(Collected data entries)
--

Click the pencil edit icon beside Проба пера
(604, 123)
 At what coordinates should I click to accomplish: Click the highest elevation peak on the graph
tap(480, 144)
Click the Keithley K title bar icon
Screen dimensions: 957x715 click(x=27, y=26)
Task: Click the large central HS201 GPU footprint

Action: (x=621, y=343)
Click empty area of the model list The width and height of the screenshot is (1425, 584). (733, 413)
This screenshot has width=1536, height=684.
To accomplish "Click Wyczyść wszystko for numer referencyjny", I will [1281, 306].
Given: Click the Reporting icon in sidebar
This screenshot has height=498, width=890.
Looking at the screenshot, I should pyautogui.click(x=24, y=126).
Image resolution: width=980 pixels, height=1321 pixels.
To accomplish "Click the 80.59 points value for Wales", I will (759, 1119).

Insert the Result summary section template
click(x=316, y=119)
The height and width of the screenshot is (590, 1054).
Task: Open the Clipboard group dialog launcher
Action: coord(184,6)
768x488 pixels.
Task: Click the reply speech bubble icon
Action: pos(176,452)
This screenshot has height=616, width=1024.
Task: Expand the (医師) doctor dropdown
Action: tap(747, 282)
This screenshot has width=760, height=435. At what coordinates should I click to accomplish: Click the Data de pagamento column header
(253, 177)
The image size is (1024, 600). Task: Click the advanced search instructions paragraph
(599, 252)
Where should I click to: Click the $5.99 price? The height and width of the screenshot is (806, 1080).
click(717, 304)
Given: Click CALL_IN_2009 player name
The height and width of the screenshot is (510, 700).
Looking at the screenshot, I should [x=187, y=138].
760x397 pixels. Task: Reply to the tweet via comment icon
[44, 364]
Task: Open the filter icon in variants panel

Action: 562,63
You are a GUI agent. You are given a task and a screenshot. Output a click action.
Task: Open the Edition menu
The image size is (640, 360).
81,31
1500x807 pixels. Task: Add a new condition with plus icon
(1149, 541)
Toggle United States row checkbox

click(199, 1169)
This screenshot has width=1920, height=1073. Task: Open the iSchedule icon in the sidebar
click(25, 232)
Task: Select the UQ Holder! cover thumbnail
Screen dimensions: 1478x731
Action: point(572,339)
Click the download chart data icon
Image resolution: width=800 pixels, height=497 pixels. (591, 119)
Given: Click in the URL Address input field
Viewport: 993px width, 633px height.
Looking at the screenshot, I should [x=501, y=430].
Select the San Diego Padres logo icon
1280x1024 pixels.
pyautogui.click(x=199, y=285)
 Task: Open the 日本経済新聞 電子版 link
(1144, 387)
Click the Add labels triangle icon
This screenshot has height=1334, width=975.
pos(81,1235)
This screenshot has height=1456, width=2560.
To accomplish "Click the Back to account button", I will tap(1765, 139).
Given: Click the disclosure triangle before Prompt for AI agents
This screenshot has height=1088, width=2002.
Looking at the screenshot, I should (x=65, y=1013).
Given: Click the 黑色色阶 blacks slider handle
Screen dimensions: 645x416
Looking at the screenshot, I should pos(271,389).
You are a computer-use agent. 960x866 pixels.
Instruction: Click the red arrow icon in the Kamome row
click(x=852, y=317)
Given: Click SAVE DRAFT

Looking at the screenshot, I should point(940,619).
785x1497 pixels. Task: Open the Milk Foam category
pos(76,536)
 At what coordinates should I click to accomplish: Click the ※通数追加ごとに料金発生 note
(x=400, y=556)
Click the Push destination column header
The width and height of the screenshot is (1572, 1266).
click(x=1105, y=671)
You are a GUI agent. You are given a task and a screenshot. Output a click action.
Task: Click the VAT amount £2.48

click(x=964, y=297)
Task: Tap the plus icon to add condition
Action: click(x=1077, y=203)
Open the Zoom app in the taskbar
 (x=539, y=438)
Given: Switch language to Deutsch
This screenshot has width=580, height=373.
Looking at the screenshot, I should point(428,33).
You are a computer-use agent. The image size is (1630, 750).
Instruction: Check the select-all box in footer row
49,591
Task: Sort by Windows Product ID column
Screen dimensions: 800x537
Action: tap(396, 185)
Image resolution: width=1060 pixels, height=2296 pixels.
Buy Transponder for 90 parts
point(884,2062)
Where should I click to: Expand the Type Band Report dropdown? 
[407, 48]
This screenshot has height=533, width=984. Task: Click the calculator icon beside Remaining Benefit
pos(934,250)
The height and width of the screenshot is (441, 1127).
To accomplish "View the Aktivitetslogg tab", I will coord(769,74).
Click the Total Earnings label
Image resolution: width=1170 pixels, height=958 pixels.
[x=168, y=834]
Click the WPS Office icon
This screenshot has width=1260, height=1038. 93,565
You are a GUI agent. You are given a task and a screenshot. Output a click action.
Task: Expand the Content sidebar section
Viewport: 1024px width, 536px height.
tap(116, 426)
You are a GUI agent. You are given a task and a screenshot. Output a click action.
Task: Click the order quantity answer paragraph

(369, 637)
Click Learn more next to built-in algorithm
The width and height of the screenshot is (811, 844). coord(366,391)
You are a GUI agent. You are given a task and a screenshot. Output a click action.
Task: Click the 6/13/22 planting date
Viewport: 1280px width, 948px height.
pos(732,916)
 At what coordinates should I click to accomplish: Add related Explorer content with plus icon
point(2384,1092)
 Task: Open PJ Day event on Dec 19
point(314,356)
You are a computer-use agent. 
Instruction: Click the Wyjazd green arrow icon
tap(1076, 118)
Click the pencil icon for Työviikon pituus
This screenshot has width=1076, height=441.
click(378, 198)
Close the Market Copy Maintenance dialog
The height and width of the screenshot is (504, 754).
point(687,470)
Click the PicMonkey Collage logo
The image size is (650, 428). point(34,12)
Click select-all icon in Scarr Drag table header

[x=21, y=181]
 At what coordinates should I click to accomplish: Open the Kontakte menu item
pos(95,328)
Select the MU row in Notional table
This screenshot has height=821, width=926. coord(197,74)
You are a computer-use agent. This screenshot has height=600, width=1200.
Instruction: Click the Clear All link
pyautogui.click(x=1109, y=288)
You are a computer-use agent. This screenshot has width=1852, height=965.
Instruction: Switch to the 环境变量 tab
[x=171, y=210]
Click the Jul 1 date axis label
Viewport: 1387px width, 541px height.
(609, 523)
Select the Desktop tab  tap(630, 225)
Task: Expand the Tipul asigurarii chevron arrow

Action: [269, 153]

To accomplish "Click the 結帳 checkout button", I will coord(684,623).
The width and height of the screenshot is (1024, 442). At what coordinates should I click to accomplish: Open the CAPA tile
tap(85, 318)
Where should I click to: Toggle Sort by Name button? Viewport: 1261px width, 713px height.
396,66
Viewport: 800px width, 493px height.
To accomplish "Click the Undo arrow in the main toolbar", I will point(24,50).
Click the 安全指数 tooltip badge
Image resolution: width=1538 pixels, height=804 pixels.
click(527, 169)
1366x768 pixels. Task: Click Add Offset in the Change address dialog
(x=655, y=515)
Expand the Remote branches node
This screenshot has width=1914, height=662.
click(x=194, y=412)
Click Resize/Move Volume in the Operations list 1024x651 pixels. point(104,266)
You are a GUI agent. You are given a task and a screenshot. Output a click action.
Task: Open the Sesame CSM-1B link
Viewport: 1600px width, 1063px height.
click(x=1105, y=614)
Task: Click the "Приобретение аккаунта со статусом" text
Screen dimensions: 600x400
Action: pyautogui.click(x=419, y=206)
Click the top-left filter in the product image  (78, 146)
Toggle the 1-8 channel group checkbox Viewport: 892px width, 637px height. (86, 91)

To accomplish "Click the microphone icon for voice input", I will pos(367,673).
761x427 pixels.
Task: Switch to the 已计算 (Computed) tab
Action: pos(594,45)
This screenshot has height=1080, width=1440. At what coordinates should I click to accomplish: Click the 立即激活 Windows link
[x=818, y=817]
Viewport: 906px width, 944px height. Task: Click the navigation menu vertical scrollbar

--

■ Prompt:
Copy out only the lines above from the one with "785x1497 pixels. Task: Open" to the one with "Given: Switch language to Deutsch", inclusive, exactly as they stand.

■ Answer:
785x1497 pixels. Task: Open the Milk Foam category
pos(76,536)
 At what coordinates should I click to accomplish: Click the ※通数追加ごとに料金発生 note
(x=400, y=556)
Click the Push destination column header
The width and height of the screenshot is (1572, 1266).
click(x=1105, y=671)
You are a GUI agent. You are given a task and a screenshot. Output a click action.
Task: Click the VAT amount £2.48

click(x=964, y=297)
Task: Tap the plus icon to add condition
Action: click(x=1077, y=203)
Open the Zoom app in the taskbar
 (x=539, y=438)
Given: Switch language to Deutsch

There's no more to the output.